Retirement and the New Chapter

 


Oh hey there! I chose this meme today one because it's funny (it really is) and two because I'm a pro wrestling fan. Tickets for AEW All Out 2023 in Chicago go on sale Thursday and I'm beyond excited. (Brandy I can't wait to meet up with you)! Looking forward to getting tix this year because last year was a disaster all around on Ticketmaster, given the short notice ticket sale they had for last year's event. To make things more interesting, WWE is bringing "A Big Four" PPV to Chicago for Thanksgiving. Survivor Series, something that I grew up with, is going to be in town and I'm debating on whether or not I want to attend. For Edge, yes, for Grayson Waller, yeah (catchy theme song), for the Usos/Reigns and LA Knight, HELL YES I'd go. Dynamite has been a tradition for the last few years, and I would hate to breakt it this year. Still deciding on which one to attend-I'll let you know. 

On with the show.

Many of you know that I made the decision to retire from teaching. The last few weeks have been great sitting at the pool with my neighbor, a weekend in Chicago for the Fourth. It was a period where my friend Diane advised me to reflect and as myself what I wanted. What did I want to do with my career and where did I see myself going? I started with S and her family a year ago, when S was eighteen months old. If you would've told me a year ago that I would be with them full time, I wouldn't believe you. I had applied for other positions, only to be turned down for what I believe are "fluff reasons" (rushing through the process to hire someone, age, experience, etc) and it was a struggle to find a job as an experienced fortysomething in a college town. Rejection after rejection for nanny positions made me feel bad about myself and my hard work that I put into my career, along with my spectrum disorder and ADHD. 

But here we are, and I am over the moon. I don't have to worry about gossip, toxic environments or cliques. I don't have to worry about lies to senior management or my name coming out of people's mouths due to their lack of maturity. I don't have to worry about promotions, or if I am good enough to get promoted when I know I have a great background in both early childhood and customer service. 

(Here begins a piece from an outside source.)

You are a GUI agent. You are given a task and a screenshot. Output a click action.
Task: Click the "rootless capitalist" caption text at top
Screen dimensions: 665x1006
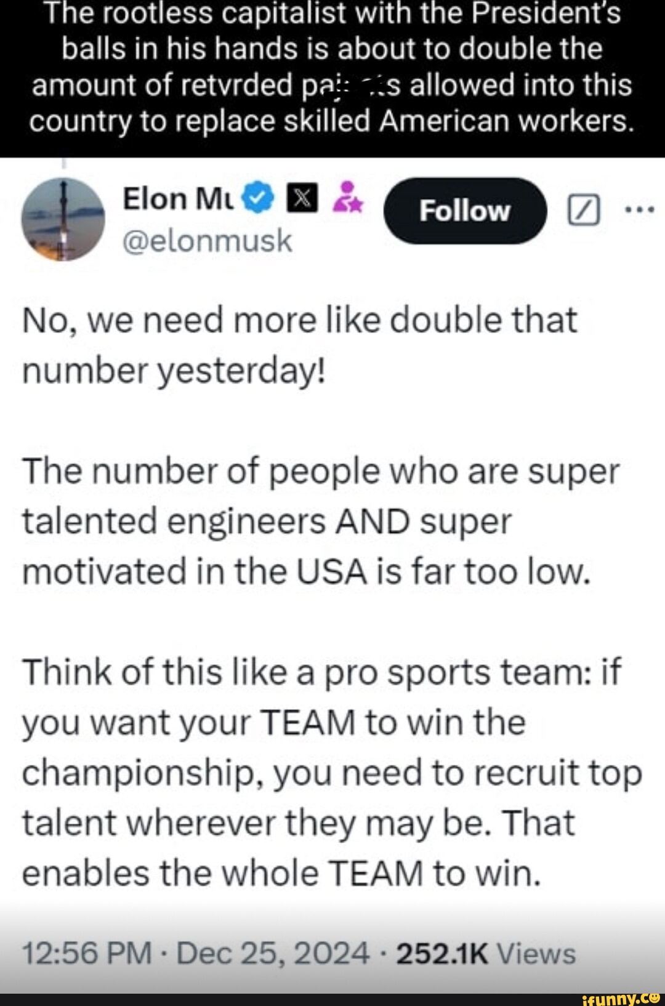(332, 14)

It's been the end of the first week with S and so far, it's been great. She is transitioning, as she is used to having me one day per week instead of full time. I wake up excited to go to work, and I'm even more excited to find things for her to do during the day, to promote her growth and development. This past week, we went to the library and to the pool and shopping at Target (yes, I did need things). In my old job, I felt dragged down, and I felt held down. I don't have that anymore. This is what I needed to do, and truth be told, I was afraid to do it. I was afraid to leave because it was what I was used to-being taken advantage of, being bullied, being a doormat. In fact, that's what I have been most of my life. It stems from the abuse I endured from my father, and being on the spectrum with ADHD doesn't help much. I made myself a target for this behavior from those I trusted and I made myself a target by having a strong personality with a work ethic. 

If you are in a similar situation, my heart goes out to you. If you are special needs, and you feel bullied, my heart goes out to you. A toxic work environment is a toxic work environment and it's not healthy to be in one. Toxic environments, whether they are the workplace or personal relationships will drain you of your entire energy and being, consuming you head-to-toe until you have nothing left of yourself and nothing left to give. You may feel anger, resentment, anxiety and exhaustion, all of which are signs of stress. You may feel like you need to stay in that environment to accomplish something, but the real story is that you don't. You deserve better. 

And I did just that. It took a lie from senior management who were lied to by Schmooze (remember if you read my last entry you would see what I named this girl) and Schmooze lying to my face in front of senior management to make me see this school for what they are, and the fact that I deserved better.

I found it, and I'm happy. If I can find it, I encourage all of you in toxic environments to find it too. It's out there! Keep looking and don't give up!